* WRITTEN INSTRUCTION *
Arrange the material below as a Markdown table with the columns "Row" and "Line," giving each line a row number and leaving out blank lines.

* MATERIAL FOR THIS EXERCISE *
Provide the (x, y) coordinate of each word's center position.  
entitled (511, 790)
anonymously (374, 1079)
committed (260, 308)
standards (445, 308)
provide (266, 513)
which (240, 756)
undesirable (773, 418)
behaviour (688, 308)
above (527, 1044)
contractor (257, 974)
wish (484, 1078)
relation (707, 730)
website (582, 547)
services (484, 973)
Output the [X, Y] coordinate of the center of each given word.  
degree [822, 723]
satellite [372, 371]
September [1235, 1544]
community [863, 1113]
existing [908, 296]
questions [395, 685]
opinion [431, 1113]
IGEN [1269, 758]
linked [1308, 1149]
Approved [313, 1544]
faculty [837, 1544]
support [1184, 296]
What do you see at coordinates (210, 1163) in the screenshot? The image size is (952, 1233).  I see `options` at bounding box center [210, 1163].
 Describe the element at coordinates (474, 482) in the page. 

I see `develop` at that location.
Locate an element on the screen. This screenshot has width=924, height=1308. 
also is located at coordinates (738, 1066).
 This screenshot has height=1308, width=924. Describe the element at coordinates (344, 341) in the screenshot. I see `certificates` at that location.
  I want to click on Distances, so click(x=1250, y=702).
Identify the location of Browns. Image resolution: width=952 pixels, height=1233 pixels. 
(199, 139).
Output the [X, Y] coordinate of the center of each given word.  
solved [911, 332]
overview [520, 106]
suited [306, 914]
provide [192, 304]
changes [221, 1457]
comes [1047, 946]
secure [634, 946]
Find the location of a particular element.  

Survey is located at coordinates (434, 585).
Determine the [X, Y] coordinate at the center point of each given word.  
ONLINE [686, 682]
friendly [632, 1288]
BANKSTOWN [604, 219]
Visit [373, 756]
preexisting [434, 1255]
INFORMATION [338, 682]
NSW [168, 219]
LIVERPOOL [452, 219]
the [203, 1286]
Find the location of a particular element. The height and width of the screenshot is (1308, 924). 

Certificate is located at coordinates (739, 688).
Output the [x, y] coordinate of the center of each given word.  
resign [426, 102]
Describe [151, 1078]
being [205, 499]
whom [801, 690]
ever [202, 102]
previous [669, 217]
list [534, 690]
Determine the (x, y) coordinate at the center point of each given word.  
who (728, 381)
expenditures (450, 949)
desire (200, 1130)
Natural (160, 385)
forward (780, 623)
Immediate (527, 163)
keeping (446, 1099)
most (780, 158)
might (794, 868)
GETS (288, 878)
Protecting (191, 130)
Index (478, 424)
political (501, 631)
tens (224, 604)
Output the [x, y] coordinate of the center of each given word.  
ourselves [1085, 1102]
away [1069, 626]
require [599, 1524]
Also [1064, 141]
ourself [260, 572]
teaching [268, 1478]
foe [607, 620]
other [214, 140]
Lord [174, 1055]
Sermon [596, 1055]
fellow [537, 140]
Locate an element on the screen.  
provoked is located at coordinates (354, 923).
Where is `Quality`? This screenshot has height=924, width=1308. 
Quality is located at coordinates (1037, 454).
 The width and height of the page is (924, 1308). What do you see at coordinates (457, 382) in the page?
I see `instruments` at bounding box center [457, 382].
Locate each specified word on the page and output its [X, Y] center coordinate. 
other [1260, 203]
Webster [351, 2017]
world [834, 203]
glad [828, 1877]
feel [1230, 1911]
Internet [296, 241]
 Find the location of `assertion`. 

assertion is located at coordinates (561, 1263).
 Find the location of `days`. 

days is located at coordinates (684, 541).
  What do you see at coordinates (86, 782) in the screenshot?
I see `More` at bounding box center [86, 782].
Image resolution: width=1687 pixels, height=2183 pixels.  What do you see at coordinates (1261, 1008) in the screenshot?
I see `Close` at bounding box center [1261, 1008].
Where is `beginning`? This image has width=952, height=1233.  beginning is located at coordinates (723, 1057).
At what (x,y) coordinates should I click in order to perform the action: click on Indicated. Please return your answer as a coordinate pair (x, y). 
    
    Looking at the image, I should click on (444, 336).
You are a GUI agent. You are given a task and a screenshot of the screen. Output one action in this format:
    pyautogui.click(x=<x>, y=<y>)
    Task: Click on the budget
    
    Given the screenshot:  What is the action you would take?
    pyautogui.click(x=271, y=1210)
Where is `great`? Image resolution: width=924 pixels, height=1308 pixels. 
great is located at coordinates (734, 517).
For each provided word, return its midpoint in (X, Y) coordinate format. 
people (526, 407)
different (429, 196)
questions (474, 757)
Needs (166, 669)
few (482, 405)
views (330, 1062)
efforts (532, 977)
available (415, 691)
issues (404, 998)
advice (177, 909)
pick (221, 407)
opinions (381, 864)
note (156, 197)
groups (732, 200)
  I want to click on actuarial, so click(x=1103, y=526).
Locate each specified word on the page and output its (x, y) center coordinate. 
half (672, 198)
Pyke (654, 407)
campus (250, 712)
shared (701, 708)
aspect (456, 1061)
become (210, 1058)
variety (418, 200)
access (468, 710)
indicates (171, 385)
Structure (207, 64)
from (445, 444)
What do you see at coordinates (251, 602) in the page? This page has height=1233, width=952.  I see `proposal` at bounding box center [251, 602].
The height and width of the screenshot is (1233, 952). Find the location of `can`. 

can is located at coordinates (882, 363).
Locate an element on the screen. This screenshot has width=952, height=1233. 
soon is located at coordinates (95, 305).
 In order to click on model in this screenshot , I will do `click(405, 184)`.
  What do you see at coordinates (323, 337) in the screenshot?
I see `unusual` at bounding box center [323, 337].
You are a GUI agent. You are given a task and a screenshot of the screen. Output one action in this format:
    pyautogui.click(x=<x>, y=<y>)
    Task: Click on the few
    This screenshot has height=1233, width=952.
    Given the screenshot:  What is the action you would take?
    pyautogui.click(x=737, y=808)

* OUTPUT FOR THIS TASK *
| Row | Line |
|---|---|
| 1 | Provide the (x, y) coordinate of each word's center position.   |
| 2 | entitled (511, 790) |
| 3 | anonymously (374, 1079) |
| 4 | committed (260, 308) |
| 5 | standards (445, 308) |
| 6 | provide (266, 513) |
| 7 | which (240, 756) |
| 8 | undesirable (773, 418) |
| 9 | behaviour (688, 308) |
| 10 | above (527, 1044) |
| 11 | contractor (257, 974) |
| 12 | wish (484, 1078) |
| 13 | relation (707, 730) |
| 14 | website (582, 547) |
| 15 | services (484, 973) |
| 16 | Output the [X, Y] coordinate of the center of each given word.   |
| 17 | degree [822, 723] |
| 18 | satellite [372, 371] |
| 19 | September [1235, 1544] |
| 20 | community [863, 1113] |
| 21 | existing [908, 296] |
| 22 | questions [395, 685] |
| 23 | opinion [431, 1113] |
| 24 | IGEN [1269, 758] |
| 25 | linked [1308, 1149] |
| 26 | Approved [313, 1544] |
| 27 | faculty [837, 1544] |
| 28 | support [1184, 296] |
| 29 | What do you see at coordinates (210, 1163) in the screenshot? The image size is (952, 1233).  I see `options` at bounding box center [210, 1163]. |
| 30 |  Describe the element at coordinates (474, 482) in the page.  |
| 31 | I see `develop` at that location. |
| 32 | Locate an element on the screen. This screenshot has width=924, height=1308.  |
| 33 | also is located at coordinates (738, 1066). |
| 34 |  This screenshot has height=1308, width=924. Describe the element at coordinates (344, 341) in the screenshot. I see `certificates` at that location. |
| 35 |   I want to click on Distances, so click(x=1250, y=702). |
| 36 | Identify the location of Browns. Image resolution: width=952 pixels, height=1233 pixels.  |
| 37 | (199, 139). |
| 38 | Output the [X, Y] coordinate of the center of each given word.   |
| 39 | solved [911, 332] |
| 40 | overview [520, 106] |
| 41 | suited [306, 914] |
| 42 | provide [192, 304] |
| 43 | changes [221, 1457] |
| 44 | comes [1047, 946] |
| 45 | secure [634, 946] |
| 46 | Find the location of a particular element.   |
| 47 | Survey is located at coordinates (434, 585). |
| 48 | Determine the [X, Y] coordinate at the center point of each given word.   |
| 49 | ONLINE [686, 682] |
| 50 | friendly [632, 1288] |
| 51 | BANKSTOWN [604, 219] |
| 52 | Visit [373, 756] |
| 53 | preexisting [434, 1255] |
| 54 | INFORMATION [338, 682] |
| 55 | NSW [168, 219] |
| 56 | LIVERPOOL [452, 219] |
| 57 | the [203, 1286] |
| 58 | Find the location of a particular element. The height and width of the screenshot is (1308, 924).  |
| 59 | Certificate is located at coordinates (739, 688). |
| 60 | Output the [x, y] coordinate of the center of each given word.   |
| 61 | resign [426, 102] |
| 62 | Describe [151, 1078] |
| 63 | being [205, 499] |
| 64 | whom [801, 690] |
| 65 | ever [202, 102] |
| 66 | previous [669, 217] |
| 67 | list [534, 690] |
| 68 | Determine the (x, y) coordinate at the center point of each given word.   |
| 69 | who (728, 381) |
| 70 | expenditures (450, 949) |
| 71 | desire (200, 1130) |
| 72 | Natural (160, 385) |
| 73 | forward (780, 623) |
| 74 | Immediate (527, 163) |
| 75 | keeping (446, 1099) |
| 76 | most (780, 158) |
| 77 | might (794, 868) |
| 78 | GETS (288, 878) |
| 79 | Protecting (191, 130) |
| 80 | Index (478, 424) |
| 81 | political (501, 631) |
| 82 | tens (224, 604) |
| 83 | Output the [x, y] coordinate of the center of each given word.   |
| 84 | ourselves [1085, 1102] |
| 85 | away [1069, 626] |
| 86 | require [599, 1524] |
| 87 | Also [1064, 141] |
| 88 | ourself [260, 572] |
| 89 | teaching [268, 1478] |
| 90 | foe [607, 620] |
| 91 | other [214, 140] |
| 92 | Lord [174, 1055] |
| 93 | Sermon [596, 1055] |
| 94 | fellow [537, 140] |
| 95 | Locate an element on the screen.   |
| 96 | provoked is located at coordinates (354, 923). |
| 97 | Where is `Quality`? This screenshot has height=924, width=1308.  |
| 98 | Quality is located at coordinates (1037, 454). |
| 99 |  The width and height of the page is (924, 1308). What do you see at coordinates (457, 382) in the page? |
| 100 | I see `instruments` at bounding box center [457, 382]. |
| 101 | Locate each specified word on the page and output its [X, Y] center coordinate.  |
| 102 | other [1260, 203] |
| 103 | Webster [351, 2017] |
| 104 | world [834, 203] |
| 105 | glad [828, 1877] |
| 106 | feel [1230, 1911] |
| 107 | Internet [296, 241] |
| 108 |  Find the location of `assertion`.  |
| 109 | assertion is located at coordinates (561, 1263). |
| 110 |  Find the location of `days`.  |
| 111 | days is located at coordinates (684, 541). |
| 112 |   What do you see at coordinates (86, 782) in the screenshot? |
| 113 | I see `More` at bounding box center [86, 782]. |
| 114 | Image resolution: width=1687 pixels, height=2183 pixels.  What do you see at coordinates (1261, 1008) in the screenshot? |
| 115 | I see `Close` at bounding box center [1261, 1008]. |
| 116 | Where is `beginning`? This image has width=952, height=1233.  beginning is located at coordinates (723, 1057). |
| 117 | At what (x,y) coordinates should I click in order to perform the action: click on Indicated. Please return your answer as a coordinate pair (x, y).  |
| 118 |     Looking at the image, I should click on (444, 336). |
| 119 | You are a GUI agent. You are given a task and a screenshot of the screen. Output one action in this format: |
| 120 |     pyautogui.click(x=<x>, y=<y>) |
| 121 |     Task: Click on the budget |
| 122 |     Given the screenshot:  What is the action you would take? |
| 123 |     pyautogui.click(x=271, y=1210) |
| 124 | Where is `great`? Image resolution: width=924 pixels, height=1308 pixels.  |
| 125 | great is located at coordinates (734, 517). |
| 126 | For each provided word, return its midpoint in (X, Y) coordinate format.  |
| 127 | people (526, 407) |
| 128 | different (429, 196) |
| 129 | questions (474, 757) |
| 130 | Needs (166, 669) |
| 131 | few (482, 405) |
| 132 | views (330, 1062) |
| 133 | efforts (532, 977) |
| 134 | available (415, 691) |
| 135 | issues (404, 998) |
| 136 | advice (177, 909) |
| 137 | pick (221, 407) |
| 138 | opinions (381, 864) |
| 139 | note (156, 197) |
| 140 | groups (732, 200) |
| 141 |   I want to click on actuarial, so click(x=1103, y=526). |
| 142 | Locate each specified word on the page and output its (x, y) center coordinate.  |
| 143 | half (672, 198) |
| 144 | Pyke (654, 407) |
| 145 | campus (250, 712) |
| 146 | shared (701, 708) |
| 147 | aspect (456, 1061) |
| 148 | become (210, 1058) |
| 149 | variety (418, 200) |
| 150 | access (468, 710) |
| 151 | indicates (171, 385) |
| 152 | Structure (207, 64) |
| 153 | from (445, 444) |
| 154 | What do you see at coordinates (251, 602) in the page? This page has height=1233, width=952.  I see `proposal` at bounding box center [251, 602]. |
| 155 | The height and width of the screenshot is (1233, 952). Find the location of `can`.  |
| 156 | can is located at coordinates (882, 363). |
| 157 | Locate an element on the screen. This screenshot has width=952, height=1233.  |
| 158 | soon is located at coordinates (95, 305). |
| 159 |  In order to click on model in this screenshot , I will do `click(405, 184)`. |
| 160 |   What do you see at coordinates (323, 337) in the screenshot? |
| 161 | I see `unusual` at bounding box center [323, 337]. |
| 162 | You are a GUI agent. You are given a task and a screenshot of the screen. Output one action in this format: |
| 163 |     pyautogui.click(x=<x>, y=<y>) |
| 164 |     Task: Click on the few |
| 165 |     This screenshot has height=1233, width=952. |
| 166 |     Given the screenshot:  What is the action you would take? |
| 167 |     pyautogui.click(x=737, y=808) |